─── Excerpted records
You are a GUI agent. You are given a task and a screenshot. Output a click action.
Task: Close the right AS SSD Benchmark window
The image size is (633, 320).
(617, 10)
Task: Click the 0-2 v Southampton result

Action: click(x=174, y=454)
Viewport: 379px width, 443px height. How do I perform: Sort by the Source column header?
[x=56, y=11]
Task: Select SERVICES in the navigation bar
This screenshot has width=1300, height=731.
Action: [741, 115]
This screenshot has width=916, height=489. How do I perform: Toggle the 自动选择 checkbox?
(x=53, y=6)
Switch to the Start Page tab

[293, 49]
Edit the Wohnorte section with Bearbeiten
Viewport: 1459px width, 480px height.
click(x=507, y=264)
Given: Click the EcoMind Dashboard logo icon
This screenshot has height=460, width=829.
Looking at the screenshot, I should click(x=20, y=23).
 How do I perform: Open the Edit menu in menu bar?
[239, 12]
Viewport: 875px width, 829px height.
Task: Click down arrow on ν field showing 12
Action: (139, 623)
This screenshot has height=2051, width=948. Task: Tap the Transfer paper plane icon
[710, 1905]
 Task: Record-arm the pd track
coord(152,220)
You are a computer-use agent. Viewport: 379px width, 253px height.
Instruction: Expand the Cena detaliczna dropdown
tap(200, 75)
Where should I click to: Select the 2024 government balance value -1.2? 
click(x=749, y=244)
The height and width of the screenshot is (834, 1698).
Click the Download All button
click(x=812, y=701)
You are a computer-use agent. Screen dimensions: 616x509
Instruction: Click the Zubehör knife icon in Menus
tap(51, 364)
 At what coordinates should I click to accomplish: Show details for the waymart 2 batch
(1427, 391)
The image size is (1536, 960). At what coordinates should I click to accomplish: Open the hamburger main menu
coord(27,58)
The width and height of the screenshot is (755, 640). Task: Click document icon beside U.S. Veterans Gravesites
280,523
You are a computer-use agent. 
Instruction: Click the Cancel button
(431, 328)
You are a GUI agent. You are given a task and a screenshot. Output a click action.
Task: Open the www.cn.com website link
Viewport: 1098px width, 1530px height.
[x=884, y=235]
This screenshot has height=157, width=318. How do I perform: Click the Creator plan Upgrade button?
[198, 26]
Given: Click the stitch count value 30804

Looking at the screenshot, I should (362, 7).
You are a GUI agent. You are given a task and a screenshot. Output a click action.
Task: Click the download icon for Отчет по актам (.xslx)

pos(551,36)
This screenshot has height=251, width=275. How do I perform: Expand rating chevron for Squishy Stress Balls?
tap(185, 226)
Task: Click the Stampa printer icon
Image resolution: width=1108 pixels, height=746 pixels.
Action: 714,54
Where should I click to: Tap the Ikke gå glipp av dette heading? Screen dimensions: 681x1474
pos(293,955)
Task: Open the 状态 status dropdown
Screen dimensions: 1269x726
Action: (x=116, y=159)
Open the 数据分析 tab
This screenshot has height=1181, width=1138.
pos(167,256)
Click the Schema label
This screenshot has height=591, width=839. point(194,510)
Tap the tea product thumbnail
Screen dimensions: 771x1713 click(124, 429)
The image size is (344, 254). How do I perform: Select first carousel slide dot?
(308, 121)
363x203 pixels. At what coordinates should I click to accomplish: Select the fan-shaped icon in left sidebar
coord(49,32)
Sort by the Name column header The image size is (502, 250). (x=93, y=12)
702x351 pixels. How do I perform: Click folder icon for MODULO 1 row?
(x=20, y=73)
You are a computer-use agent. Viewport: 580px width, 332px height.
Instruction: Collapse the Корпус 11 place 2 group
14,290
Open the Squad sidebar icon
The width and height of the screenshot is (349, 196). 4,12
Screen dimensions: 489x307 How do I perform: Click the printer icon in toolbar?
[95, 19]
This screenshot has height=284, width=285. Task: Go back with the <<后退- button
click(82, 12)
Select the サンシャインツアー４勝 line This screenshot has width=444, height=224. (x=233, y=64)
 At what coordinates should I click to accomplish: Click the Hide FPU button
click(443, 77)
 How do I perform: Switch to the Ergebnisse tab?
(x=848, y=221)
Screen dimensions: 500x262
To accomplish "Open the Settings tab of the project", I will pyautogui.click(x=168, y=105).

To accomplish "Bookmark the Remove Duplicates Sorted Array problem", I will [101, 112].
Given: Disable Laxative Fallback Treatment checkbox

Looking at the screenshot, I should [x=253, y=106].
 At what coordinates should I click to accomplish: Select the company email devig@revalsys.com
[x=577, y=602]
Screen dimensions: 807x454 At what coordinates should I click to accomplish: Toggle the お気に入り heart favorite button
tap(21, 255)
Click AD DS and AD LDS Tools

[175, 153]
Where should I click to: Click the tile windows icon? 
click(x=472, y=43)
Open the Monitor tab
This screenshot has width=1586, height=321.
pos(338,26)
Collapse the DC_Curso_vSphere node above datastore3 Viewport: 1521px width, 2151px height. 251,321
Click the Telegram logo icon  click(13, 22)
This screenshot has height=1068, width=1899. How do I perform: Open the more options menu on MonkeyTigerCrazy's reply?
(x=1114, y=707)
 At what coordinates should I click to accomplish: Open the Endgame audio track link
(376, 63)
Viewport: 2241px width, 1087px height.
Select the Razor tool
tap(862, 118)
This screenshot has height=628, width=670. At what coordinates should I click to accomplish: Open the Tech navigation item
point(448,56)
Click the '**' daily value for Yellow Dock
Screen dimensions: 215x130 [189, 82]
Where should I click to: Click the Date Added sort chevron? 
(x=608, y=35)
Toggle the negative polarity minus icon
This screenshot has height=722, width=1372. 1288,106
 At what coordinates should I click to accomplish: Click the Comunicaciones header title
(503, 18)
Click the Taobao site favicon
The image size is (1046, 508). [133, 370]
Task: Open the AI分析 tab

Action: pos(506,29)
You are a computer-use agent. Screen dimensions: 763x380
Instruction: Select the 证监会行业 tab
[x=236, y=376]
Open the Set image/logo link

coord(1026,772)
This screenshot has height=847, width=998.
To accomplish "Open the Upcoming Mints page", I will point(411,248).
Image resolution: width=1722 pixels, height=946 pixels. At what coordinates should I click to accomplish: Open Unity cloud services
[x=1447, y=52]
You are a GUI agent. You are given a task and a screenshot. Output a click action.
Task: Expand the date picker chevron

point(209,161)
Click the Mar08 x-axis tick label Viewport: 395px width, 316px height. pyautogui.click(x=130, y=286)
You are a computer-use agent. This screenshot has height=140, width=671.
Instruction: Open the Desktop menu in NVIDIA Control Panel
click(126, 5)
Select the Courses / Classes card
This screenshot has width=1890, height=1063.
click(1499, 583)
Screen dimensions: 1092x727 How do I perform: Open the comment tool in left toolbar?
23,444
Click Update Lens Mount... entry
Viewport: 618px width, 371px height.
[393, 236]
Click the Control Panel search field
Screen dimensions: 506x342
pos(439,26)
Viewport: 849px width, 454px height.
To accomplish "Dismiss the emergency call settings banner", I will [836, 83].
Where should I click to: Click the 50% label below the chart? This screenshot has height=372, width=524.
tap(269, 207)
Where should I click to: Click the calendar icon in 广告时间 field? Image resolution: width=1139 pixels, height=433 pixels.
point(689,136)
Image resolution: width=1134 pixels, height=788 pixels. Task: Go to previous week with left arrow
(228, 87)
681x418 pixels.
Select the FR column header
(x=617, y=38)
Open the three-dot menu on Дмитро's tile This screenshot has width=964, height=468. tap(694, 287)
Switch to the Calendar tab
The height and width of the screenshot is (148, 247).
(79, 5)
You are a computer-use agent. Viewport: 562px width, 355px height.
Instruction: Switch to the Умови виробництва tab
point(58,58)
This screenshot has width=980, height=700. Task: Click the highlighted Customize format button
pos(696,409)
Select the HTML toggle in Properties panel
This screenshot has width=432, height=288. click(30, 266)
──────
- **The task**: Arrange the lines of the entries, from the first line through the line with "(x=53, y=6)", as a JSON list of strings with one string per line and blank lines omitted.

- **Task answer**:
[
  "You are a GUI agent. You are given a task and a screenshot. Output a click action.",
  "Task: Close the right AS SSD Benchmark window",
  "The image size is (633, 320).",
  "(617, 10)",
  "Task: Click the 0-2 v Southampton result",
  "Action: click(x=174, y=454)",
  "Viewport: 379px width, 443px height. How do I perform: Sort by the Source column header?",
  "[x=56, y=11]",
  "Task: Select SERVICES in the navigation bar",
  "This screenshot has width=1300, height=731.",
  "Action: [741, 115]",
  "This screenshot has width=916, height=489. How do I perform: Toggle the 自动选择 checkbox?",
  "(x=53, y=6)"
]